Saturday, December 27, 2008

Interesting Asian Restaurant Names

Now that all that kerfuffle with the US election is over, I return to one of my other main interests in life - chuckling at my Asian brothers and sisters. In a nice way of course.

Chinese restaurant names usually follow a certain predictable pattern: one adjective (golden, imperial, little, lucky, etc), followed by a noun (dragon, garden, palace, king, bamboo, etc). So you get names like Golden Buddha, Jade Palace, Bamboo Garden, yada yada. It's all pretty formulaic. Yet there are still some restaurant names out there that make you stop the car and think "Huh? What's that supposed to mean?"

Or alternatively, just a good old infantile Beavis & Butthead style "hehehe" at something that sounds slightly rude.

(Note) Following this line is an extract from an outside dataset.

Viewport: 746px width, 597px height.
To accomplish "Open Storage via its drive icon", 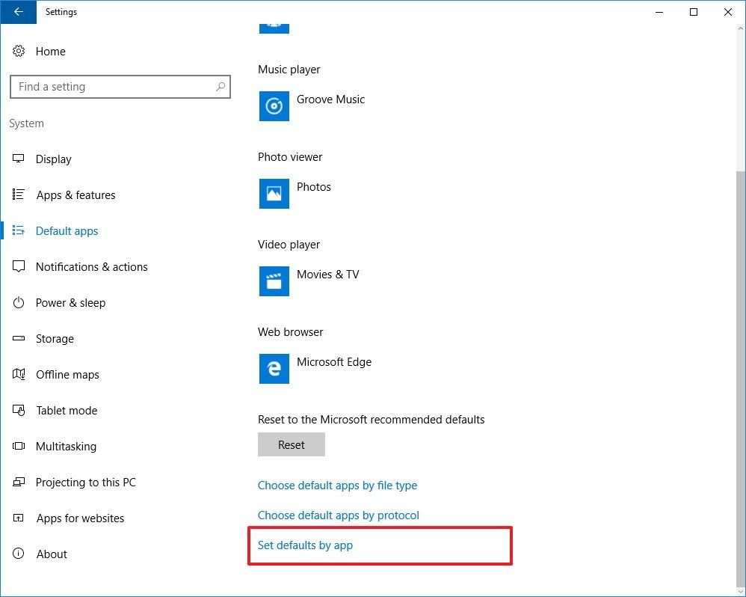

I love this. Not Nathan's. Just Nathan. As if it required no further explanation. I mean, if you call a restaurant Fong's, or Lim's, you can guess what sort of food it is. I'm not sure about Nathan though. Is this title a tribute to Nathan Road in Hong Kong? Or just some bloke named Nathan?



Turns out this place is actually called "Silky Swallow", which is quite a normal Chinese restaurant name (or alternatively, a good name for a pornographic movie). But their signwriter clearly wasn't having one of his better days. It was enough to make me stop the car and ponder that eternal question: "What is a Silky Wallow?"





Of course, finding Thai names that sound silly to the English speaker is like shooting fish in a barrel.








I wonder what cuts of meat this butcher specialises in?

(Oh,and I know this is a butcher, rather than a restaurant, so no need to point out my inconsistency, smartypants)










The salted plums here are like so good, they are like "Omigod!"












Clearly there were too many potential patrons who might mistakenly think that a place called "Rice Bar" serves nothing but rice. Glad they cleared up any confusion before it happened.









I'm told the food here is much nicer than you would expect from a place pronounced "Nausea's Kitchen".





These were all taken around Melbourne, in places that I happened to be passing. There are surely better ones out there. Please feel free to contribute more if you come across them.

Tuesday, December 16, 2008

Santa Claus - profile of a sex offender

“He knows when you are sleeping…. He knows when you’re awake”

As Christmas draws closer and closer, ponder on this:

You are a parent of young children. You get word that there is a fat bearded stranger lurking around your neighbourhood giving out presents to children and encouraging them to sit on his lap. He has apparently been watching your children’s every move for the last year. One night soon, he plans to wait until everyone is asleep, then climb stealthily onto your roof and into your house through the chimney.

“Honey, get the f@#*ing shotgun!”

On a briefly serious note though, I do wonder if fairytales like Santa Claus and the tooth fairy may contribute to children’s susceptibility to falling prey to pedophiles. Someone should do a study on that.

Just pondering, that’s all.



Monday, December 15, 2008

Netball


Last week I played netball. Yeah, I said it. Mixed netball. Yes, it’s basically a girls’ sport. No, I didn’t have to wear a skirt. I was filling in for my friend Priya's team because they were one person down. I played half the game at centre and half at goal attack, and was equally underwhelming in both roles. The female centre on the other team totally outplayed me, I admit.

Does it make me any less of a man? I don’t think so.

If you didn’t know this, netball is pretty tough on the joints, since you need to be able to come to a dead stop once you run to catch the ball. And I came out of the game wincing at my throbbing left knee. Now, I play a lot of sport – soccer twice a week, basketball once a week, and coach badminton several times a week during school term. Knee problems? Nada. Yet it took barely 10 minutes of netball to give me a really worrying twinge – worrying because several of my friends have had knee reconstructions recently, and it doesn’t seem like a lot of fun. In the sports that I play, I’m pretty fast, but if you take speed out of my game, I’m a bit of a hack, really. So a damaged knee would remove much of the enjoyment from my week’s activities.

So I’ve decided never to play netball again. My knees and ankles are too valuable to jeopardise by playing something I’m not totally passionate about. That’s right, I’m retiring from a girl’s sport because it is too physically demanding for me.

Does that make me less of a man? I’ll have to think about that one.